Exhibit B: Barkley went the whole week in Flagstaff and reset nobody's nose with his fist. He signed anything, anywhere. He signed while playing darts at a local watering hole, while eating chicken sandwiches in a local feasting hole, while playing pool at a bar, while lining up putts at Forest Highlands Golf Club and even while waiting at stoplights all over town. He signed cards, napkins, dollar bills, kids' drawings and even a pair of panties (pulled out of a purse by a 35-year-old woman).

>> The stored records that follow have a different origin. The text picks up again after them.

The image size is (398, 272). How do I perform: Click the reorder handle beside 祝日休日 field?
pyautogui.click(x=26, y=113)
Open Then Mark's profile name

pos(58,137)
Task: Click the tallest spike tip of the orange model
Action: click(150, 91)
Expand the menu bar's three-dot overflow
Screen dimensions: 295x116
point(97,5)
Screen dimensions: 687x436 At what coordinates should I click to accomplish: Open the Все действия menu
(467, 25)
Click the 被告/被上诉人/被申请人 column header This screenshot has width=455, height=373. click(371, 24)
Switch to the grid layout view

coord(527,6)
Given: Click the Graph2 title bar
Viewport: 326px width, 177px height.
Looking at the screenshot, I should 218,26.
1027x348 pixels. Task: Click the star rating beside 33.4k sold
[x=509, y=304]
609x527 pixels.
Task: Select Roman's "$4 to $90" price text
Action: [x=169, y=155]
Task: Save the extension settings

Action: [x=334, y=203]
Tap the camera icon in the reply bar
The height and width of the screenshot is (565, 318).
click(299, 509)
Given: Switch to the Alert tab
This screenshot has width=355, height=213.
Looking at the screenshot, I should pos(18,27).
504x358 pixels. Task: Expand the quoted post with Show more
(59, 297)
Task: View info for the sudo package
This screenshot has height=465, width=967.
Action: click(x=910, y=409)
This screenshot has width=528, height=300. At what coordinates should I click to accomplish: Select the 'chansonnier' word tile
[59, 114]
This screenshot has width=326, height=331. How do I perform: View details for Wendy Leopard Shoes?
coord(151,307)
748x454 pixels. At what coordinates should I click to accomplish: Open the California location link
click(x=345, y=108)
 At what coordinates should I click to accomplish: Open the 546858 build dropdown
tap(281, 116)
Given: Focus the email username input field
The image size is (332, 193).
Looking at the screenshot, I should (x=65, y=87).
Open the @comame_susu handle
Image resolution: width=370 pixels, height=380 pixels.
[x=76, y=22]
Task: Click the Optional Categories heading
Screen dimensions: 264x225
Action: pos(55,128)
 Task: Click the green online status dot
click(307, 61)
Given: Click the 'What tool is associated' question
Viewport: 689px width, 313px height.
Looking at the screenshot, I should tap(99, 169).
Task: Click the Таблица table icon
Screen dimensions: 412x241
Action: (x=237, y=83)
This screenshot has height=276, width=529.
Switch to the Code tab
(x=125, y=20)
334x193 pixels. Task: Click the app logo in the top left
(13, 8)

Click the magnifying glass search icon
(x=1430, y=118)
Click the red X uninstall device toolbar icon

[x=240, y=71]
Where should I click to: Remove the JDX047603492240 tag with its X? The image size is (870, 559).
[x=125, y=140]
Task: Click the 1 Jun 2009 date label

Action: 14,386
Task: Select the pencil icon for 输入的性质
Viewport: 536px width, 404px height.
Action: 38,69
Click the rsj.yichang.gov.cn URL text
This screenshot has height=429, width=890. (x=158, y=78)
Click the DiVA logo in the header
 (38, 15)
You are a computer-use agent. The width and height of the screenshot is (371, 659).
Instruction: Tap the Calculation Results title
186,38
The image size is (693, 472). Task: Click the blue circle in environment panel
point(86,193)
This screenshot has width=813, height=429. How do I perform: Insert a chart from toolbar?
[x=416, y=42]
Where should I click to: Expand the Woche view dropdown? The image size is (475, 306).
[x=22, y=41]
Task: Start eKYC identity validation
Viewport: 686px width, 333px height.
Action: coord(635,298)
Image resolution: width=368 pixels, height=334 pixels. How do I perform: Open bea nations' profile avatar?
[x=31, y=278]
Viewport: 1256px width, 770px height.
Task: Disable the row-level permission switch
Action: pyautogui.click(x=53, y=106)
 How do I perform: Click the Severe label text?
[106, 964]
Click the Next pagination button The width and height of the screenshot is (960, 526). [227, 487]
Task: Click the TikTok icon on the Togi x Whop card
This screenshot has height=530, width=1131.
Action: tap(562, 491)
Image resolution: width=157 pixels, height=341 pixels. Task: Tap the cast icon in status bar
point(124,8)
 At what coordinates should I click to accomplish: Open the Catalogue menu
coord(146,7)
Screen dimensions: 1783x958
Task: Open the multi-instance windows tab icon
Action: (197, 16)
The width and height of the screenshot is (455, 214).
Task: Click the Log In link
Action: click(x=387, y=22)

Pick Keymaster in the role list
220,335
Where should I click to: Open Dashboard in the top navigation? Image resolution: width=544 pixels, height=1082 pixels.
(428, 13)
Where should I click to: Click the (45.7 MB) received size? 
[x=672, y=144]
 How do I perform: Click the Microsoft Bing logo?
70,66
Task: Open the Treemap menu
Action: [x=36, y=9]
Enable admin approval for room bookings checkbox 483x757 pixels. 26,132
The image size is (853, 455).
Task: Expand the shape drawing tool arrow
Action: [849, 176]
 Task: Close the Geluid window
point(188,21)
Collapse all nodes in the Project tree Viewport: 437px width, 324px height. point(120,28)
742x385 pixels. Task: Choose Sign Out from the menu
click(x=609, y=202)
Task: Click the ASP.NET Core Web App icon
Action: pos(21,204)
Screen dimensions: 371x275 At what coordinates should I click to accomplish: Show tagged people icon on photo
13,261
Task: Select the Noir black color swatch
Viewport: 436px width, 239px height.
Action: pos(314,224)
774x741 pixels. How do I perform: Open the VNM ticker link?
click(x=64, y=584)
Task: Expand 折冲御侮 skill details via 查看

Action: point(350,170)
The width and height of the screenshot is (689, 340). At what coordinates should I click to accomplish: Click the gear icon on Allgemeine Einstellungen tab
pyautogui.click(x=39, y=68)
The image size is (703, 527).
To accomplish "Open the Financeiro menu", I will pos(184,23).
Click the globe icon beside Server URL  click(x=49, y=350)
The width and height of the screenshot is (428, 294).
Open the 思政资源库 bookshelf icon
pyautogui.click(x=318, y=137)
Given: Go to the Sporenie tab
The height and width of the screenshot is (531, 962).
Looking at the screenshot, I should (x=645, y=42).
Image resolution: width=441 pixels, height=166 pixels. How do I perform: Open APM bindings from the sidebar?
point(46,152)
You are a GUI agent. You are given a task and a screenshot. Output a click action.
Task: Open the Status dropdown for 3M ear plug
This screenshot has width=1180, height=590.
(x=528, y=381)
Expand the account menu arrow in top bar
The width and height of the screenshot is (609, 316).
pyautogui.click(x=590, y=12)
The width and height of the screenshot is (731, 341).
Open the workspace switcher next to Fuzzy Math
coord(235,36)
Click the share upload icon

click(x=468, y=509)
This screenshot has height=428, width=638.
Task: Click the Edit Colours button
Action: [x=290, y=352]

Exhibit C: When one woman came up to him three times and introduced him to foreign friends as "the biggest——in the U.S.A.," Barkley took it with a smile and a handshake. If this had happened last year, the woman might still be in traction.
Nowadays, though, you can't make him flinch. Barkley is determined to go from Philly to Phoenix to the Phinals, and he's not going to blow it by becoming the Prodigal Sun. Every day is Christmas to him, windchill 89°. For years in Philadelphia, Barkley had begged for a team he could take to the title, and he might finally have one in the Suns, the only team in the NBA to win at least 53 regular-season games during each of the last four years. He is coming off his Barcelona Bash to join one of the most talent-thick teams in basketball, and he has already Hexed his muscles. "There's a new sheriff in the West," Barkley keeps telling Karl Malone of the Utah Jazz, heretofore the holder of that title. "Gonna be some changes round these parts."
Do not be fooled! Your new Barkley can be mean, cruel and dangerous. And that's just during layup drills.